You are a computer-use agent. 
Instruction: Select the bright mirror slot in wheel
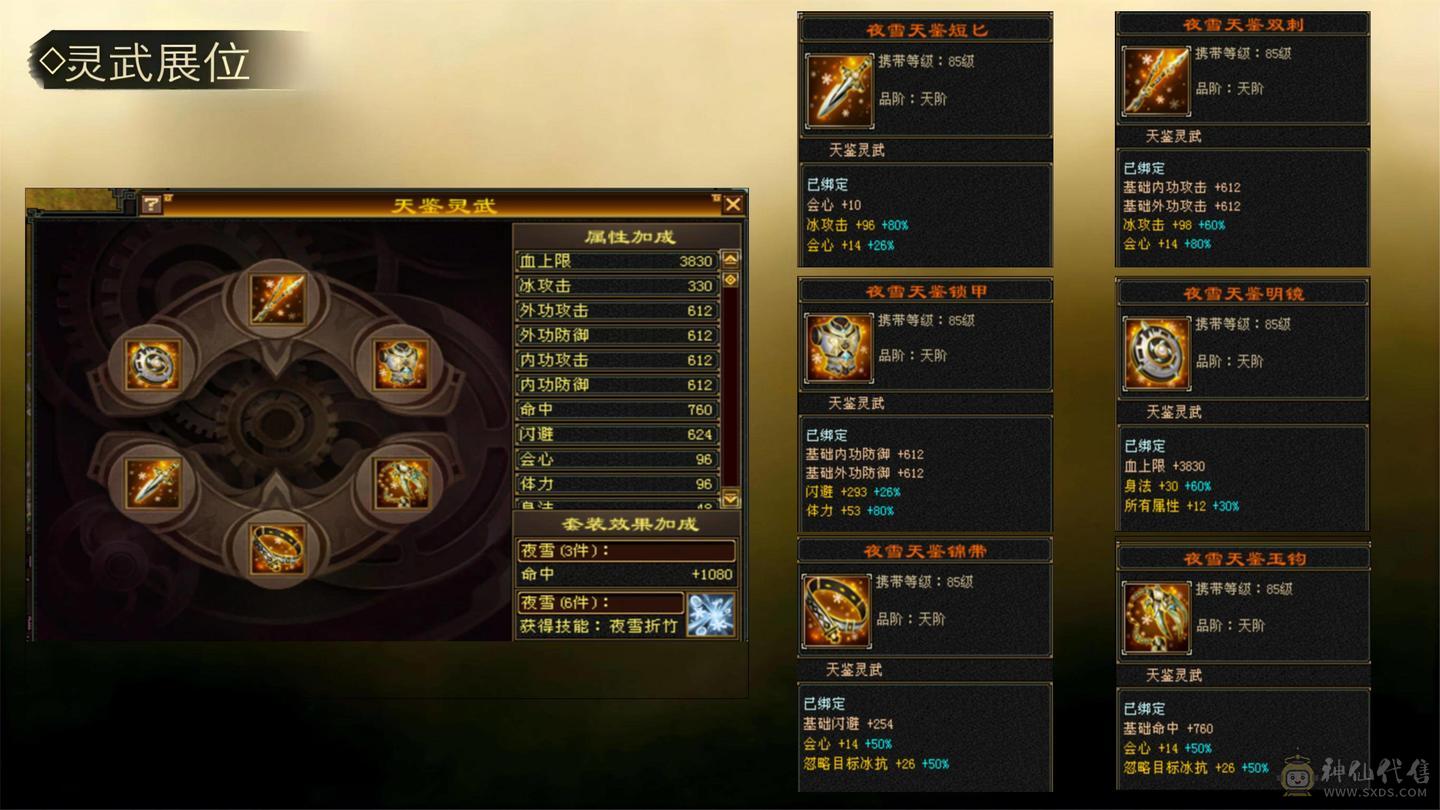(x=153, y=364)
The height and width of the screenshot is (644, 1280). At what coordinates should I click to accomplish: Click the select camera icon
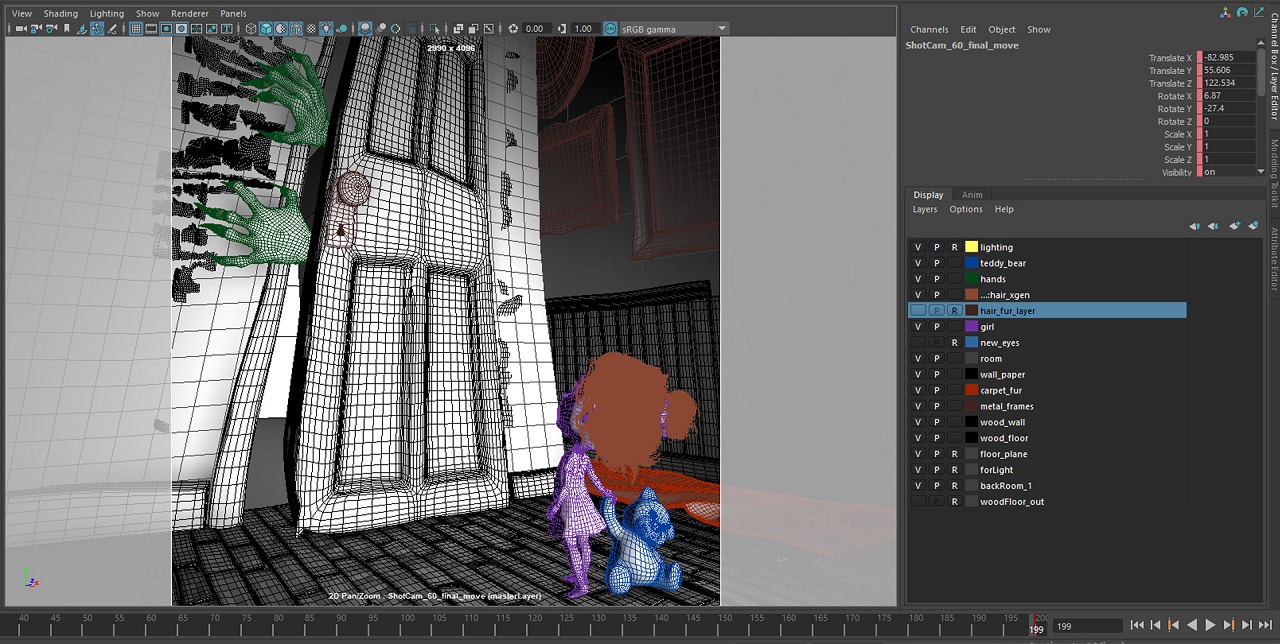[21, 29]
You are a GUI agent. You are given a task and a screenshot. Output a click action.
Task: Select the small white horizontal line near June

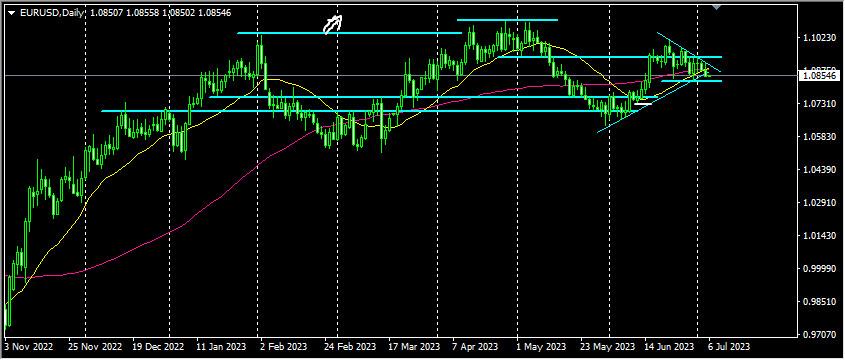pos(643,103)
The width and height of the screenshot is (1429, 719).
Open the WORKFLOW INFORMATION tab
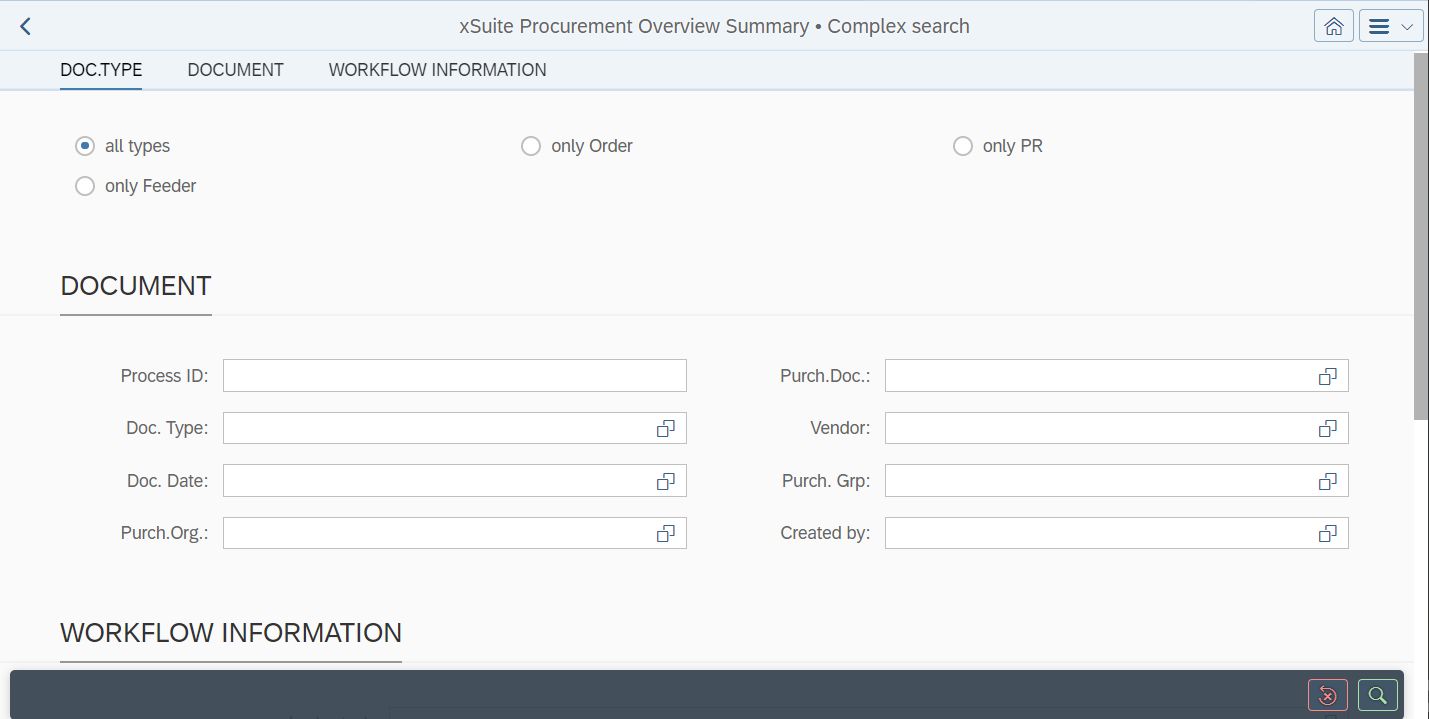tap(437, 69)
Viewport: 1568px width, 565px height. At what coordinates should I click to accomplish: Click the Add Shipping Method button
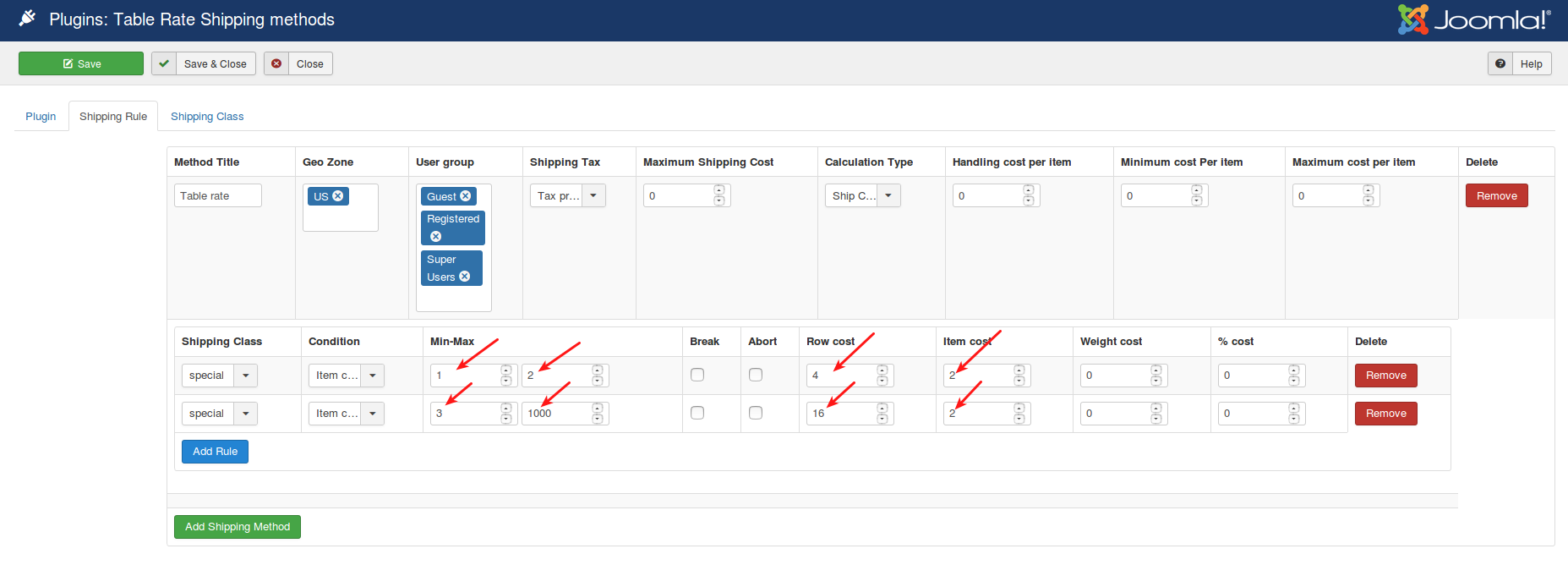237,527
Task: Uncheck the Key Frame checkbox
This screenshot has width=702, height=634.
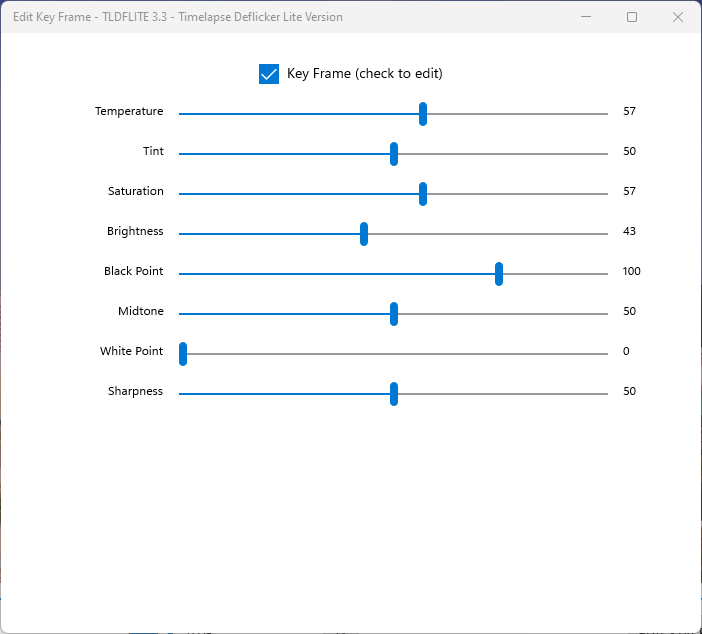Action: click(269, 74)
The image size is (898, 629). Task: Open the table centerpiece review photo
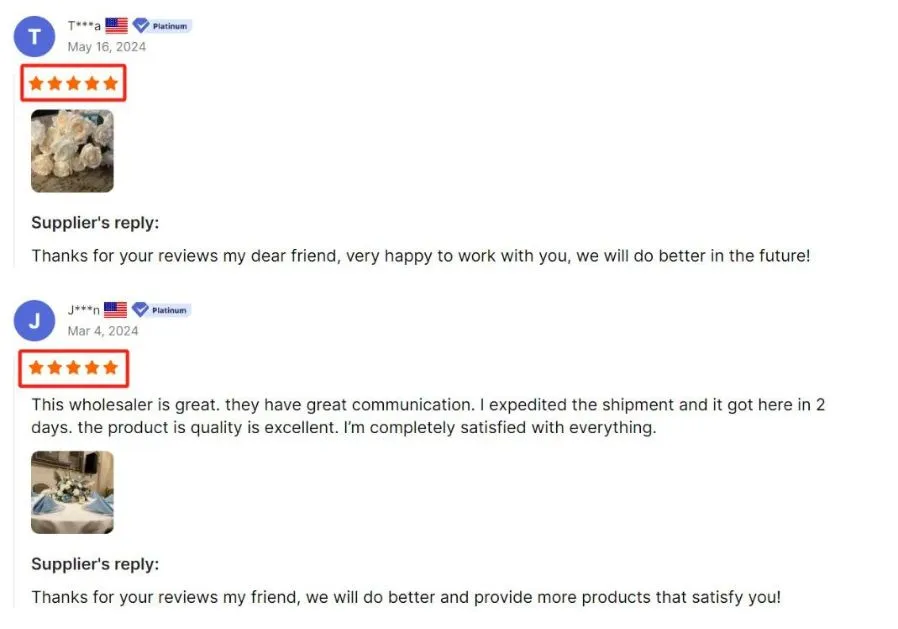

AIM OF THE TASK >> Print, exactly as written, the lines from the one containing "Viewport: 1568px width, 565px" to the end of the material, both ends included, and nothing else; no pictures.

ANSWER FOR THE TASK >>
Viewport: 1568px width, 565px height. At what coordinates should I click to accomplish: Click the Add Shipping Method button
237,527
Task: Uncheck the Key Frame checkbox
This screenshot has width=702, height=634.
Action: click(269, 74)
The image size is (898, 629). Task: Open the table centerpiece review photo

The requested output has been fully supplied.